Calls for Papers on Tolkien for 2023


If you’re working on Tolkien, you might want to consider submitting a proposal for a talk at one of next year’s international medieval conferences. The deadlines are coming closer!

Call for Papers, due August 31, for the IMC (International Medieval Congress) at the University of Leeds. Papers can be delivered in person or online. The conference will run from July 3-6, 2023. You can find the descriptions of proposed sessions and contact information here. The proposed sessions are:

  • Tolkien: Medieval Roots and Modern Branches
  • Tolkien’s Medieval Entanglements
  • Tolkien’s Work and Academic Networks at Leeds
  • New Work and Methods in Tolkien Research – Making the Links
  • Dis-entangling the Second Age of Middle-earth
  • The Lord of the Rings: Rings of Power and Questions of Adaptation and Authenticity (a roundtable)

Call for Papers, due September 15, for the ICMS (International Congress on Medieval Studies) at Western Michigan University, Kalamazoo, MI. The conference will take place May 11-13, 2023. The following are approved sessions:

  • Medieval Elements in Amazon’s The Lord of the Rings: The Rings of Power (Roundtable): In-Person Session

The upcoming Amazon Prime series The Lord of the Rings: The Rings of Power, due to premiere in September 2022, explores the Second Age of Middle-earth. The announcement of the series, followed by the release of images and a trailer, has suggested that the world constructed by the show contains a number of elements that appear to draw on the Middle Ages. This roundtable invites contributions that consider the medieval elements in the series, both elements of design and narrative, and including structures of society, government, and relations among societies.

  • Christopher Tolkien: Medievalist Editor of J. R. R. Tolkien’s Legendarium (Paper Session): In-Person Session

The publication of The Great Tales Never End: Essays in Memory of Christopher Tolkien in September 2022 affords us an opportunity to investigate the work of Christopher Tolkien as editor.

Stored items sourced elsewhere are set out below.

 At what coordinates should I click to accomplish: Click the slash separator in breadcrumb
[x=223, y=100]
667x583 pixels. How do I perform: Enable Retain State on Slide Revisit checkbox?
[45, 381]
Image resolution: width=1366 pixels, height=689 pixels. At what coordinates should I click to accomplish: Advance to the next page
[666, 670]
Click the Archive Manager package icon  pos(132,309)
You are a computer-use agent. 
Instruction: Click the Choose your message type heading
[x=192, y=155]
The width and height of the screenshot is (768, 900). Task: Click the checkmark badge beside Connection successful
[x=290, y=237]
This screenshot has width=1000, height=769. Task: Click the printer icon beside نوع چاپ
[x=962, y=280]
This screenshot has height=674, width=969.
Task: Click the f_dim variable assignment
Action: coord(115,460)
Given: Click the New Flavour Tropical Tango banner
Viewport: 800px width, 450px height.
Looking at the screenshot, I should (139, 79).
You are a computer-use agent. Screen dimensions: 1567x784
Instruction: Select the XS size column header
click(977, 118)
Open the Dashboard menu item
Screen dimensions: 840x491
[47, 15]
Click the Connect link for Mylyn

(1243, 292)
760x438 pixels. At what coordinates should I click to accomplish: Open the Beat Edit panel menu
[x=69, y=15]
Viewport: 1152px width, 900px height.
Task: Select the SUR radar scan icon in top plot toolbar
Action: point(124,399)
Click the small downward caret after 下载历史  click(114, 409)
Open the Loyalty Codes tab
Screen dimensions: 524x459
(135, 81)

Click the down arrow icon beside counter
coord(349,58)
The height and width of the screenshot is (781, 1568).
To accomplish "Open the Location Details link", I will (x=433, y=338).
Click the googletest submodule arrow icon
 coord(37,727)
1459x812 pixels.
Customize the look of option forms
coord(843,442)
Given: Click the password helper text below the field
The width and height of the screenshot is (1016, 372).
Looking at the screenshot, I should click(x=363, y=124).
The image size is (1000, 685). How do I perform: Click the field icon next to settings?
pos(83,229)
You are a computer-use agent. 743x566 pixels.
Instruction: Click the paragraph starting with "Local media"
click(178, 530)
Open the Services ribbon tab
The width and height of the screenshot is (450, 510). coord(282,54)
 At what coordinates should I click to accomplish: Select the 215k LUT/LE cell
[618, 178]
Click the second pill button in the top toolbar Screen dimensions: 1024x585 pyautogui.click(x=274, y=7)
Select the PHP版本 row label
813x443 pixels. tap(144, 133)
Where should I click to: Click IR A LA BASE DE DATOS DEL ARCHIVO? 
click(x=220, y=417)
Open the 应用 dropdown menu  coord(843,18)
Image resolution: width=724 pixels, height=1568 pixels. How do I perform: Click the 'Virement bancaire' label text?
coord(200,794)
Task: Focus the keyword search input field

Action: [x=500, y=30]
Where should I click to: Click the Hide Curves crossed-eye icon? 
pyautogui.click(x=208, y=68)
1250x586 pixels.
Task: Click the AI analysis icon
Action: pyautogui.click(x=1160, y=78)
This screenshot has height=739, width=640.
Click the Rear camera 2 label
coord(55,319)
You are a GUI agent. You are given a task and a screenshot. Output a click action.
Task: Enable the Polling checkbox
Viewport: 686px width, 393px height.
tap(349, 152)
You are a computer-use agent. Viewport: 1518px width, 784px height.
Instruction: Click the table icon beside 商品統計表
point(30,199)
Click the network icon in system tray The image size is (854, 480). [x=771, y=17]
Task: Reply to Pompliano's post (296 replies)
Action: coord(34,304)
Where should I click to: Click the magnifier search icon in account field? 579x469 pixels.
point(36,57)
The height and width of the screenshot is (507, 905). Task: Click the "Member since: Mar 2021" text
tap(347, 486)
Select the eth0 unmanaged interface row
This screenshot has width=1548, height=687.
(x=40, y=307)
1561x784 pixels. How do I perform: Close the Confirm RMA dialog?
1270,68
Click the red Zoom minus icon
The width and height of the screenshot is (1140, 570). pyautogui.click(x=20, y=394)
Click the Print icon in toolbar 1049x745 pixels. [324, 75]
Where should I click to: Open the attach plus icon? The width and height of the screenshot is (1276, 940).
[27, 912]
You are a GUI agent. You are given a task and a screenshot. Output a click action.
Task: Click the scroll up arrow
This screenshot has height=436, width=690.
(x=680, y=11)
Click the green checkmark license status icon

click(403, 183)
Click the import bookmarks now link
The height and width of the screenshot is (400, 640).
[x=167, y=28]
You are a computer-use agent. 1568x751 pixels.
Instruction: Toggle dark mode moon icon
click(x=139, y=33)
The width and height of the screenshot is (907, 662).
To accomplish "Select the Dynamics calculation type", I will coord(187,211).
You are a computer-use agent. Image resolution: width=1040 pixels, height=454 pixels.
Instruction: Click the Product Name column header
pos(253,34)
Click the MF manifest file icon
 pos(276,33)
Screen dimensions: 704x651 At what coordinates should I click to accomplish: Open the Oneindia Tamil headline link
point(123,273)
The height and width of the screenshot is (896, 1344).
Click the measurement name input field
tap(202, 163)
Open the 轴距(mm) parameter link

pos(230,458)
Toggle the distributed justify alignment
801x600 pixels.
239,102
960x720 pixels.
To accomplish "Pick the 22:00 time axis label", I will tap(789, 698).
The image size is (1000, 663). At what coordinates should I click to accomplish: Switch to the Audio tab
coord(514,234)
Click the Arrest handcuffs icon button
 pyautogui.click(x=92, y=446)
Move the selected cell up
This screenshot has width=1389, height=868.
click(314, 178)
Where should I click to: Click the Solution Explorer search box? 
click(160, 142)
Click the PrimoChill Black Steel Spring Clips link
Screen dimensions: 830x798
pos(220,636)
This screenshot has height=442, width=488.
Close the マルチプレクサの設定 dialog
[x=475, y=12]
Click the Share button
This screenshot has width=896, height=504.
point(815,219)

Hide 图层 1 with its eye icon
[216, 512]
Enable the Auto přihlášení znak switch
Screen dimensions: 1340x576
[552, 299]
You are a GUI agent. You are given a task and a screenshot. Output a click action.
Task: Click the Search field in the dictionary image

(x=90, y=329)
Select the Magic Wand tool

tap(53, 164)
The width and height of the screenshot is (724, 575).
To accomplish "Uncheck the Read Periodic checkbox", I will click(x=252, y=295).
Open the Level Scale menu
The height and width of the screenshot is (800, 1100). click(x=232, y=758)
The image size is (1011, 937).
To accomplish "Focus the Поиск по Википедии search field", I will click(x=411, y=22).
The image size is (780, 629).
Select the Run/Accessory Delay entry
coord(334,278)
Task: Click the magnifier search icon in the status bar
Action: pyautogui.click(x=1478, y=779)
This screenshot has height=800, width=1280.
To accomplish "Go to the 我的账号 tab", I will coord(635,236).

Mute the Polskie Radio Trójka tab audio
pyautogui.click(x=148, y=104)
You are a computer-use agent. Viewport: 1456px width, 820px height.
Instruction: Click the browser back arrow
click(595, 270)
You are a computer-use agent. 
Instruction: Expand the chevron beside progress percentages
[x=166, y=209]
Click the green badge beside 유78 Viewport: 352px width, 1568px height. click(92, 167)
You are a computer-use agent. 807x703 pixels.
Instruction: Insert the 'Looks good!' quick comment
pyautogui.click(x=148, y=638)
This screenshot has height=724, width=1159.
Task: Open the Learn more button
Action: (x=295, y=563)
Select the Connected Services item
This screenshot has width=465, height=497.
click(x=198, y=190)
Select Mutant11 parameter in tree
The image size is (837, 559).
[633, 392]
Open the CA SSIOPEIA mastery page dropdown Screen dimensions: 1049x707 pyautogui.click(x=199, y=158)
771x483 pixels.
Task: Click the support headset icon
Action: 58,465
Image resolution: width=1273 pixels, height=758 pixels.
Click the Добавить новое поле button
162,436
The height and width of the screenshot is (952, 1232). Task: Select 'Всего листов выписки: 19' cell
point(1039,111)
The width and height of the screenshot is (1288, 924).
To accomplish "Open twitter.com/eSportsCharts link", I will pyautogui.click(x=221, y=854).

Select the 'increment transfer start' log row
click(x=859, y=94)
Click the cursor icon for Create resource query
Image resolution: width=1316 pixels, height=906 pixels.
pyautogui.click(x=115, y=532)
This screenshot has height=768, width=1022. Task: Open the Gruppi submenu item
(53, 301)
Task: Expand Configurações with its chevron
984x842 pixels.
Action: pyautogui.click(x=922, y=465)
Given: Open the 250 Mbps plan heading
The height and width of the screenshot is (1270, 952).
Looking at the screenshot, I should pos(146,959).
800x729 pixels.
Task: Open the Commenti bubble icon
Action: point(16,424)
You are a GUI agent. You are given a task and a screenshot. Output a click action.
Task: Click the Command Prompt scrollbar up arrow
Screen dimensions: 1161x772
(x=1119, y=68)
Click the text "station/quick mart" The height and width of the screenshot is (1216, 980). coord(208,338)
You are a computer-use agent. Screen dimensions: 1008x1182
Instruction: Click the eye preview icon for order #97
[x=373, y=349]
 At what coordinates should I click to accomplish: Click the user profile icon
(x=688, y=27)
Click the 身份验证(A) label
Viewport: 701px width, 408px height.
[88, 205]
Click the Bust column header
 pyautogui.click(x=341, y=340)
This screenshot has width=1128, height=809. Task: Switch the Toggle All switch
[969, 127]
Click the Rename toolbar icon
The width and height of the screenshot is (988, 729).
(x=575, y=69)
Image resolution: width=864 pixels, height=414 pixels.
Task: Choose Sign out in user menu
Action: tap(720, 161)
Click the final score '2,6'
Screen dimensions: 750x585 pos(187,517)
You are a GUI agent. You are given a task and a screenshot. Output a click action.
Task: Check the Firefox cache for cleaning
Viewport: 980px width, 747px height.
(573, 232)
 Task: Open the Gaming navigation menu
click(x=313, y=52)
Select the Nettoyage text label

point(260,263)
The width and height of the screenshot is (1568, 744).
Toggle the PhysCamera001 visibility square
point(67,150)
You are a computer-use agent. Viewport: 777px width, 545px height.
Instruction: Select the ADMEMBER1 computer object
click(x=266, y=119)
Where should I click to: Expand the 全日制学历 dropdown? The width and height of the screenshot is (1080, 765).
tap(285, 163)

Edited by the Bodleian’s librarian Richard Ovenden and Tolkien Archivist Catherine McIlwaine and published by the Bodleian Library at the University of Oxford, this volume is well concerned with the work of reading and editing manuscripts. A medievalist by training, working in Old Norse texts, Christopher is best known as the editor of his father’s legendarium. This paper session invites contributions that consider the role of his background in medieval texts as editor of J. R. R. Tolkien’s manuscripts and that engage with the memorial volume The Great Tales Never End.

  • “Climate Change” II: Social, Ecological, Political, and Spiritual Shifts in J.R.R. Tolkien and Medieval Poets: Blended Session (co-sponsored with the Pearl-Poet Society; organized by Jane Beal)

J. R. R. Tolkien was a reader, translator, and teacher of medieval poetry in Old and Middle English as well as Old Norse, showing particular devotion to Beowulf and the works of the Pearl-Poet. Tolkien’s interpretations of medieval poetry deserve further investigation in terms of the theme of “climate change,” which can be explored in social, ecological, political, and spiritual terms by interested scholars submitting papers for our session. This session is the second in a two-part series, “Climate Change” I sponsored exclusively by the Pearl-Poet Society and this session sponsored jointly by the PPS and Tolkien at Kalamazoo.

Additional Tolkien Sessions:

Tolkien and Medieval Constructions of Race (A Roundtable): Virtual Session (sponsored by the Centre for Fantasy and the Fantastic, Univ. of Glasgow; Contact: Mariana Rios Maldonado). Description is here.

Tolkien and the Middle Ages: Tolkien and the Scholastics: In Person Session (sponsored by the D. B. Reinhart Institute for Ethics in Leadership, Viterbo Univ.; Contact: Michael A. Wodzak)


All proposals must be made through the Congress’s Confex system. Please follow the instructions on the Congress’s Call for Papers carefully (https://wmich.edu/medievalcongress/call).

It’s too late to propose an academic paper for Oxonmoot, the annual event of the Tolkien Society, but you can register as an online delegate and listen to presentations and other events. Oxonmoot is only days away, taking place September 1 – 4. Your registration will also give you access to the presentation recordings for a certain amount of time. Of course, if you can get to Oxford, you can also register as an in-person attendee. More details, including a list of speakers, are available here.